A veces, esa eternidad me alcanza. Esta es una historia verdadera / Günter Petrak

| Ficción | 22.MAY.2024

A veces, esa eternidad me alcanza. Esta es una historia verdadera / Günter Petrak

Ilustración Izak Peón tomada de la revista Nexos

“El recuerdo es un poco de eternidad”. Antonio Porchia.
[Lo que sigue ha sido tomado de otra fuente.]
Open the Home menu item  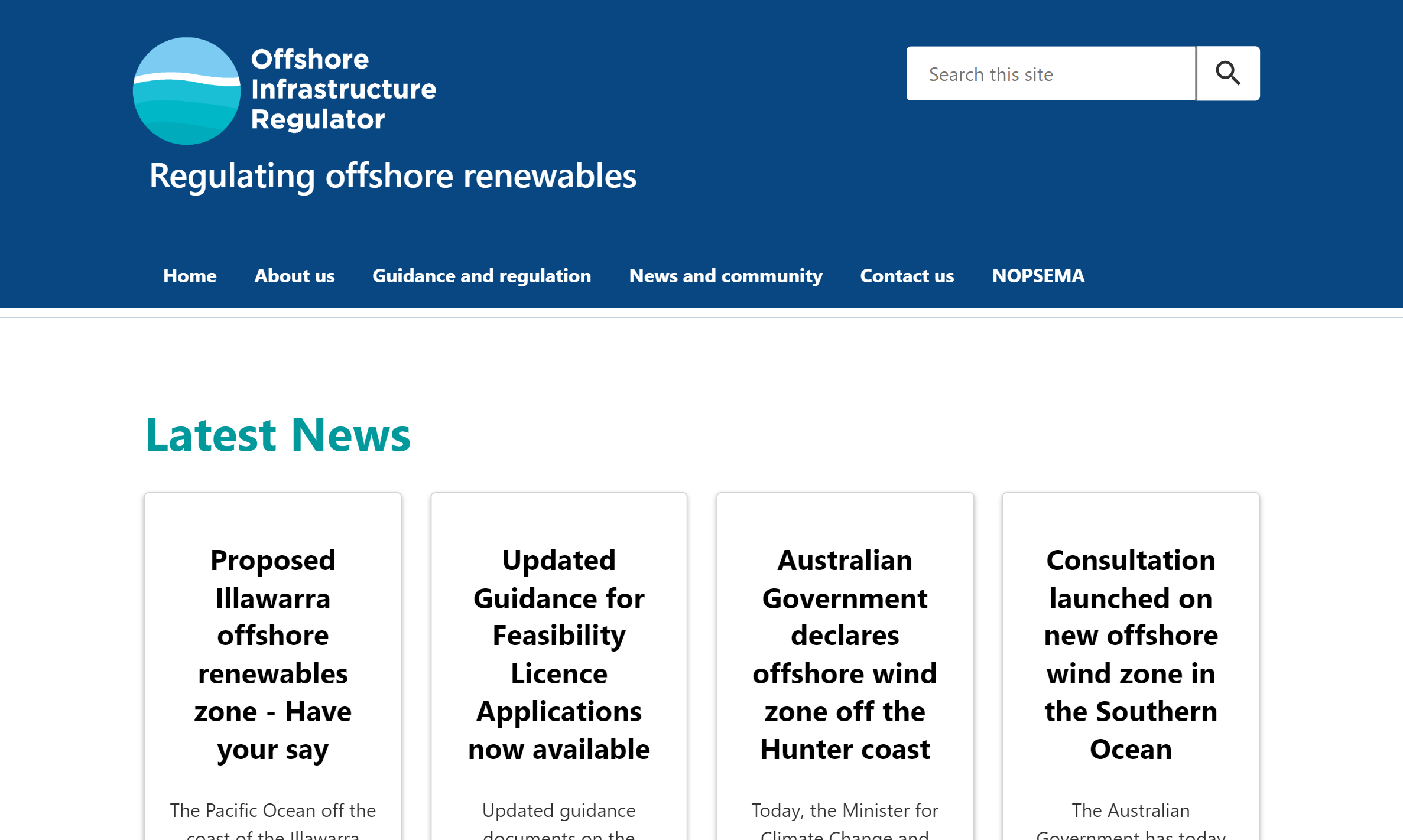pos(190,276)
Ella se llamaba Dinorah, tenía 13, yo 14. Nos conocimos un 15 de septiembre cuando nuestras madres fueron a celebrar la Independencia en la casa de una amiga en común. Llovía ligero, pero, aun así, decidimos salir a caminar por el barrio, pasamos frente a un puesto de chalupas, brincamos un par de charcos, vimos asomarse la luna entre algunas nubes. De cuando en cuando, miraba a Dinorah de reojo, entre la llovizna. Había algo infantil en su forma de caminar, me gustaba. De pronto se detuvo, separó de su rostro algunos cabellos mojados, me tomó de la mano y preguntó, así, de golpe: ¿sabes besar? Y yo, que de por sí tengo un tono rojizo en la piel, me puse más rojo, aunque la penumbra debió matizarlo… “no”, reconocí. “Yo tampoco”, dijo ella con cierta inseguridad, “¿aprendemos?”. 
Y aprendimos. Los días siguientes practicamos, un par de semanas, tal vez un mes. Era fácil vernos, vivíamos a tres cuadras de distancia, nuestras madres se conocían, había curiosas afinidades, ella soñaba con conocer Italia, yo quería viajar, nos gustaba Gilbert O’Sullivan, comíamos molotes y teníamos gatos de mascotas. Creí que la amaba, ella tenía dudas; así que de pronto nos ganó la distancia a pesar de nuestra vecindad. Dejé de verla varios años, pero cada septiembre la recordaba, como ese día en el que, sentado en el autobús regresaba de trabajar, por la noche. Llovía. Unos metros antes de la parada pensaba en que podría refugiarme en la farmacia de la esquina para no mojarme. Me levanté, toqué el timbre y escuché una voz a mi espalda, dijo mi nombre y apellido. Era ella. Bajamos del bus, quise dirigirme a la farmacia, pero ella me sujetó de la mano. Sin soltarme, me condujo por la calle en dirección a su casa, sentí la lluvia mojar mi pelo, escurrirse por la frente, por mi rostro, humedecer la ropa. Ella se detuvo después de cruzar la calle, sin soltar mi mano me miró: “¿sabes besar?”, y yo, que de por sí tengo un tono rojizo en la piel, no supe qué decir. Y ella me besó en los labios. La abracé. Después caminamos en silencio hasta la puerta de su casa. La abrió, entró y antes de cerrarla me sonrió.